I have supported more aggressive action from the Fed throughout the crisis, though perhaps with a bit less confidence that such action would have big effects than some others, and I have supported nominal GDP targeting. It's a way for the the Fed to be more aggressive without running into political opposition. After all, the Fed is simply stabilizing… people's incomes, and the real/nominal distinction will be lost on most people. But I haven't jumped fully onto the NGDP bandwagon…. The theoretical underpinnings of this particular rule are not clear. I have asked supporters to answer a question, more than once, "in what class or classes of models is NGDP targeting the optimal policy rule?," but there was no response…. So where are the limits? When is this the best policy rule?>Fortunately… Michael Woodford notes that he has looked at this question, and guess what? It turns out that NGDP has desirable properties, and sometimes it is the optimal policy, but not always. What's important… is the inclusion of both growth and level variables in the policy rule (which to include, output growth, output levels, price growth -- we call this inflation -- or price levels depends critically on the nature of the underlying friction in the model, there is no set rule, which leads one to ask about robust rules across various models, and here I think NGDP targeting might do well, but someone needs to check…). This is Woodford….
I didn’t specifically prefer to use that formalism of a nominal GDP target, which is why I’m not particularly associated with that specific proposal. What I’ve been writing about for quite a while… is the desirability of committing to rules where there’s a nominal level variable rather than purely referring to the rate of growth of a nominal variable. The idea was that if the nominal growth in the economy undershoots or overshoots, either one, there should be a commitment to getting back to the target path…. The idea that purely forward looking approaches are undesirable is something I’ve been emphasizing in various papers since the 1990s….
Some people seemed to think Woodford was saying in his Jackson Hole paper that NGDP targeting is optimal, but he wasn't. Sometimes it is, but more generally he was saying that it's a step in the right direction, but there are often better ways to conduct policy. However, it may be the only politically feasible proposal:
the most practical version of such a proposal that you can imagine the Fed adopting is an NGDP target. That is a compromise relative to the theoretical ideal….
He also talked about other rules that are a step in the right direction such as the one proposed by Charles Evans… links the target interest rate to the state of the economy (e.g. buy a certain quantity of bonds each week until inflation or unemployment crosses a predetermined threshold). After reading Woodford's paper, I pushed the Evans proposal over NGDP targeting (which brought some very critical responses from the blogosphere, oh well, all I'm asking is to ground proposal in theory) because I thought it was (1) also a step in the right direction, as Woodford notes, and (2) politically feasible in ways NGDP targeting is not….

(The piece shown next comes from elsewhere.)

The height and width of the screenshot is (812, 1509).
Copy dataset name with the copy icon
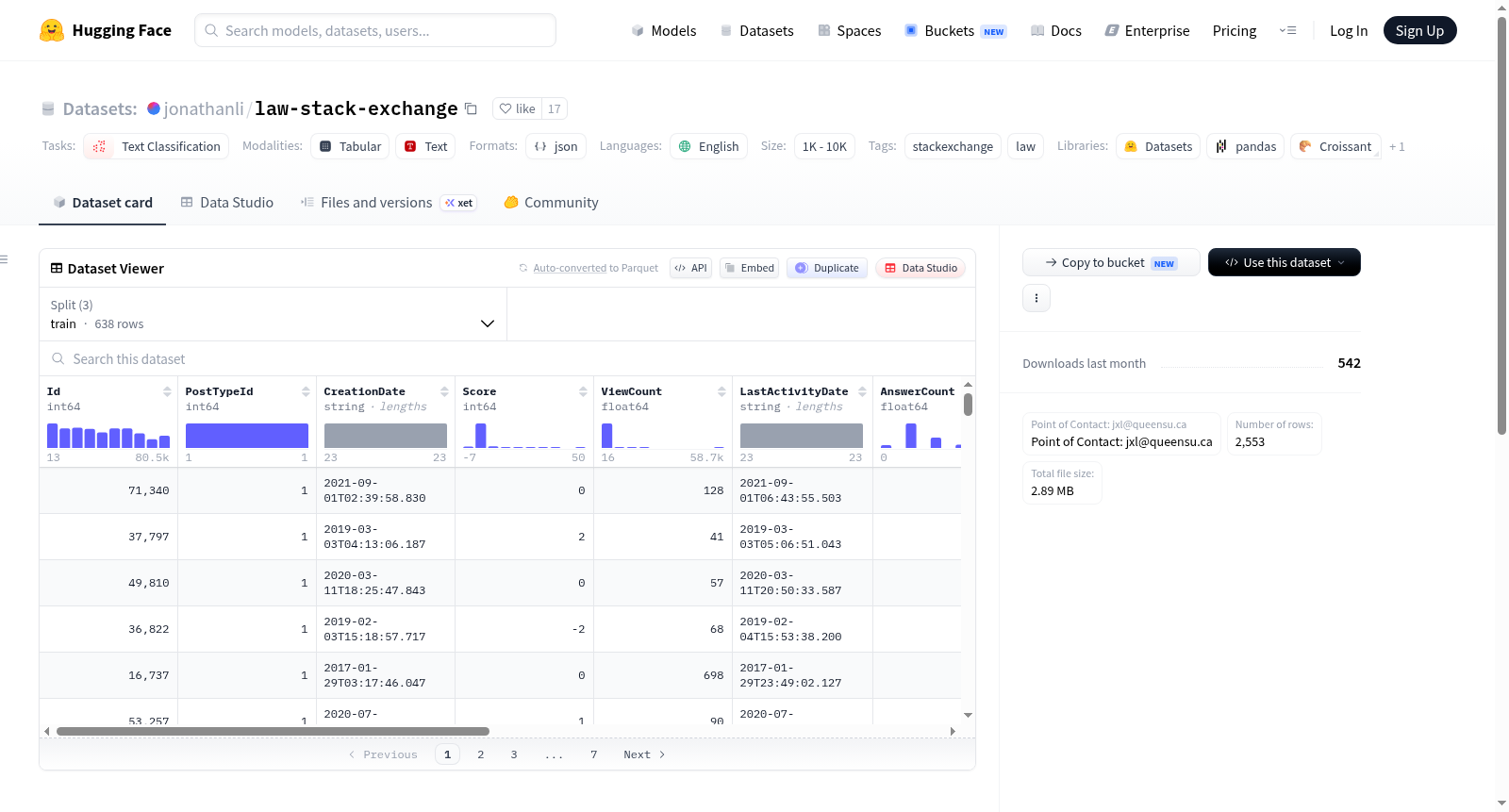pos(471,108)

The Fed has not performed as well as I'd hoped (which is not to say it has performed poorly, only that there is room for improvement), and I am very much in favor of investigating alternative monetary policy rules…. My view is that the Fed needs to be nudged in this direction in, to use Fed terminology, "measured steps," so I will continue to push at the margin…. But please understand we are all basically on the same side of this question, and working toward the same goals.